The whole disaster had happened, of course, because of what he knew about Matthew Allenby. For he had a friend, he had told her, who had once worked for Matthew and who had told him all about the way he went about his business. Bribes, intimidation, secret handouts, blackmail. These were the methods by which he had got where he was. And, of course, by the careful courting of those with influence and power.

‘Your brother can’t possibly realise what kind of man he’s got tied up with. For God’s sake warn him,’ Orazio had advised her just a short while after they’d started seeing each other.

And she had. She’d gone to Damiano and told him everything and her brother’s response had been very clear and simple. ‘Accusations without proof are worthless,’ he’d told her. ‘Show me some evidence and then we can start talking.’

And so Orazio had set about gathering together what they needed—files and letters and tapes and photographs—and they had planned that, as soon as he’d gathered enough, Caterina would present the whole lot to Damiano. She’d gone along with this plan not out of any malice towards Matthew Allenby, for at that stage she’d had nothing personal against him, but because she loved and wanted to protect her brother.

But neither she nor Orazio had realised they were playing with dynamite.

The first hint of the shambles that lay ahead had been when Damiano, who didn’t normally interfere in her private life, had started expressing disapproval of Orazio—not saying anything specific, just that he considered him unsuitable—and brother and sister had exchanged sharp words on the subject. But Caterina had not been prepared for the avalanche that was to follow.

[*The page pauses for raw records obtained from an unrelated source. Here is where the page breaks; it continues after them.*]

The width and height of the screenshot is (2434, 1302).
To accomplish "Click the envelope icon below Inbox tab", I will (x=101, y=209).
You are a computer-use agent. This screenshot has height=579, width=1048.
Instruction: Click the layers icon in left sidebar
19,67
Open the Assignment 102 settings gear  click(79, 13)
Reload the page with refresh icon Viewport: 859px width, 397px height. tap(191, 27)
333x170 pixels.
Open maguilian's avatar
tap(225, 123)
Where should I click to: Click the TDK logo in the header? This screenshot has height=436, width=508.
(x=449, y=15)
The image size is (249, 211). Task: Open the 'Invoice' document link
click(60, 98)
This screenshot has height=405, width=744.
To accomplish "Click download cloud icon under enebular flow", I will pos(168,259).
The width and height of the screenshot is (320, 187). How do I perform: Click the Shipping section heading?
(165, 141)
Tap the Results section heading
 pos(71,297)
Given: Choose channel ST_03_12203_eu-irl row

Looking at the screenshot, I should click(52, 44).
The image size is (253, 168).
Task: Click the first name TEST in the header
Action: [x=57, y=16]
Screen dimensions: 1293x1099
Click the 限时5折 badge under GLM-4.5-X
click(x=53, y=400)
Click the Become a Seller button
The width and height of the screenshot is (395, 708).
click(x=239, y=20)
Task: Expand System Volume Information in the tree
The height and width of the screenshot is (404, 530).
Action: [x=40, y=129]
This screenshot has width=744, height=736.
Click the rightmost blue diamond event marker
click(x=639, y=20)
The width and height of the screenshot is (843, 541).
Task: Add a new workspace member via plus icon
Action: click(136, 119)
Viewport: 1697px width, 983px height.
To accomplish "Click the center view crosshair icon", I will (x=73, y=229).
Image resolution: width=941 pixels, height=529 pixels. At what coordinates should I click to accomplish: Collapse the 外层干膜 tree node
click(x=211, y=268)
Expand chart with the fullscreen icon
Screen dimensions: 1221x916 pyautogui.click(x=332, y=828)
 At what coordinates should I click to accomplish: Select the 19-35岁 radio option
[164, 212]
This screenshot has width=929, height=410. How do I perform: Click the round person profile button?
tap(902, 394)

It had happened quite out of the blue. Damiano had called her to his office and proceeded to regale her with a list of accusations against Orazio.

‘He’s a crook,’ he’d told her, ‘a two-bit crook and a lowlife, and I can’t allow you to continue to see him.’

Caterina had been outraged. She’d refused to listen. How dared he make these false accusations?

‘I know the real reason!’ she’d stormed at him. ‘It’s because he’s a commoner! Well, I won’t stop seeing him and you can’t make me!’ Then she’d added, just out of bravado, because she was so damned mad at him, for really there had been no such intention in her head, ‘I might even marry him if I decide it suits me!’

That had been when Damiano had, almost literally, exploded. ‘Take my word for it,’ he’d warned her, ‘that that will never happen!’ And there and then he had ordered her to break off the romance immediately or he would cut her off without a penny.

He’d meant it, too. But that hadn’t stopped Caterina, as she’d swung out of his office in tears of helpless rage, retorting defiantly, ‘I don’t care! I won’t stop seeing him!’

For she could be as hard-headed as Damiano and, besides, it was a matter of principle. She would not be dictated to in this fashion.

And she would have stuck to her guns if Orazio hadn’t talked her out of it and insisted on making a discreet withdrawal.

‘I can’t let you make this sacrifice,’ he’d told her. ‘I’d never be able to live with myself if I did.’

Besides, he’d no longer had a job nor much hope of finding another one. Word was already being circulated that he was persona non grata—Damiano hadn’t wasted any time there—and it really hadn’t looked as though there was much of a future for him in San Rinaldo. So within a week he’d been gone, in spite of Caterina’s pleas that he stay on and at least fight to redeem his good name. ‘I’d rather sacrifice my good name than bring you embarrassment,’ he’d told her. And that had been the end of the romance.